Planned Parenthood will soon open a mobile abortion clinic in southern Illinois as part of an effort to expand access in Missouri and across other parts of the Midwest where the procedure is almost entirely banned.
The mobile clinic will help reduce travel distances, wait times and other logistical barriers impacting patients in neighboring states where abortion is banned, said Yamelsie Rodriguez, president of Planned Parenthood of the St. Louis Region and Southwest Missouri.
“One hundred days post-Roe we stand in defiance to say: we are not backing down,” Rodriguez said in a statement. “Abortion bans, ‘defunding’ Planned Parenthood, and attacks on reproductive freedoms writ large are deeply unpopular. We’re standing in the gap created by politicians and ensuring all people can access the health care they deserve, no matter where they live.”
Illinois has become a haven for people in other states seeking an abortion since the Supreme Court overturned Roe v. Wade and ended the constitutional right to an abortion in June.
Rodriguez said wait times at Planned Parenthood’s Fairview Heights clinic in Illinois, just across the state line from St. Louis, have increased from four days to 2 ½ weeks.
Missouri’s “trigger law” banned abortion the day Roe v. Wade was overturned, and Planned Parenthood ceased all abortion services in the state.
The Fairview Heights health center was built for a post-Roe reality, but the surge in patients came much faster than anticipated, she said.

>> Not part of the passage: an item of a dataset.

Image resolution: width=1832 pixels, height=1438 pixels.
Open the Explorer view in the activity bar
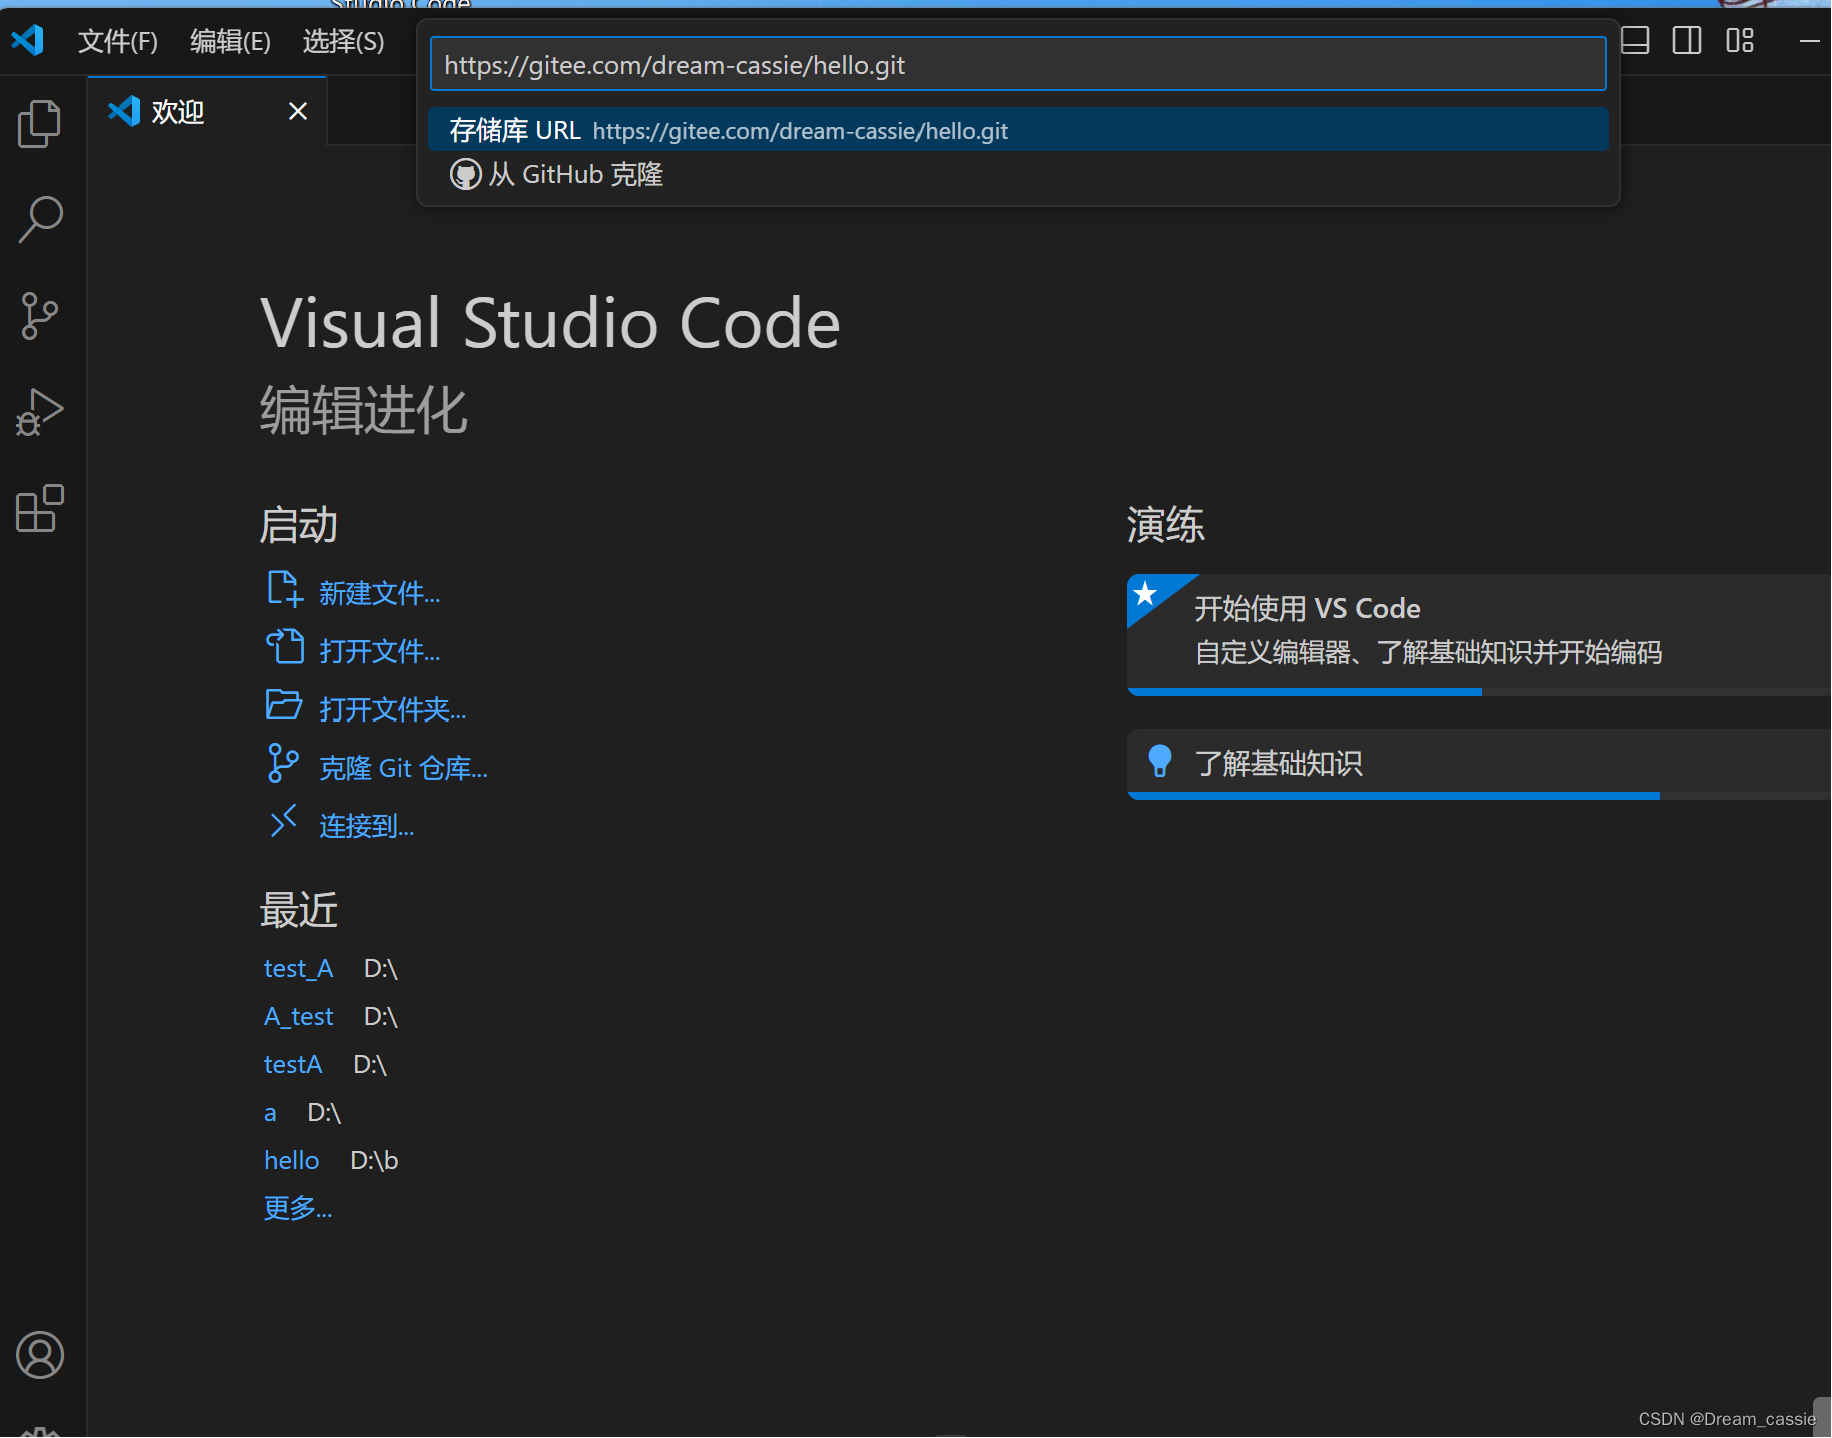click(39, 123)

According to Rodriguez, the mobile clinic will be set up inside a retrofitted RV and will contain a lab, a waiting area and two exam rooms. The clinic will offer medication abortion up to 11 weeks gestation but will likely be converted into procedural rooms for surgical abortion care by the first quarter of next year.
The mobile unit will operate in Illinois only, but the aim is to reduce the miles patients are traveling for care while also relieving pressure on the Fairview Heights facility.
In Illinois, Planned Parenthood has provided medication abortions through telehealth — which is banned in Missouri — and can mail the pills to patients.
The massive increase in demand and the longer distances patients need to travel for an abortion in the 100 days since Roe was overturned have led to more people seeking abortions later in pregnancy, including at gestational ages where medication abortion isn’t available.
The mobile clinic will be key to redistributing that demand, said Colleen McNicholas, Planned Parenthood of the St. Louis Region and Southwest Missouri’s chief medical officer.
One of the first tasks will be to determine the best routes for the mobile clinic. Planned Parenthood is reviewing data to determine where patients are coming from, and the goal is to have the clinic operational by November.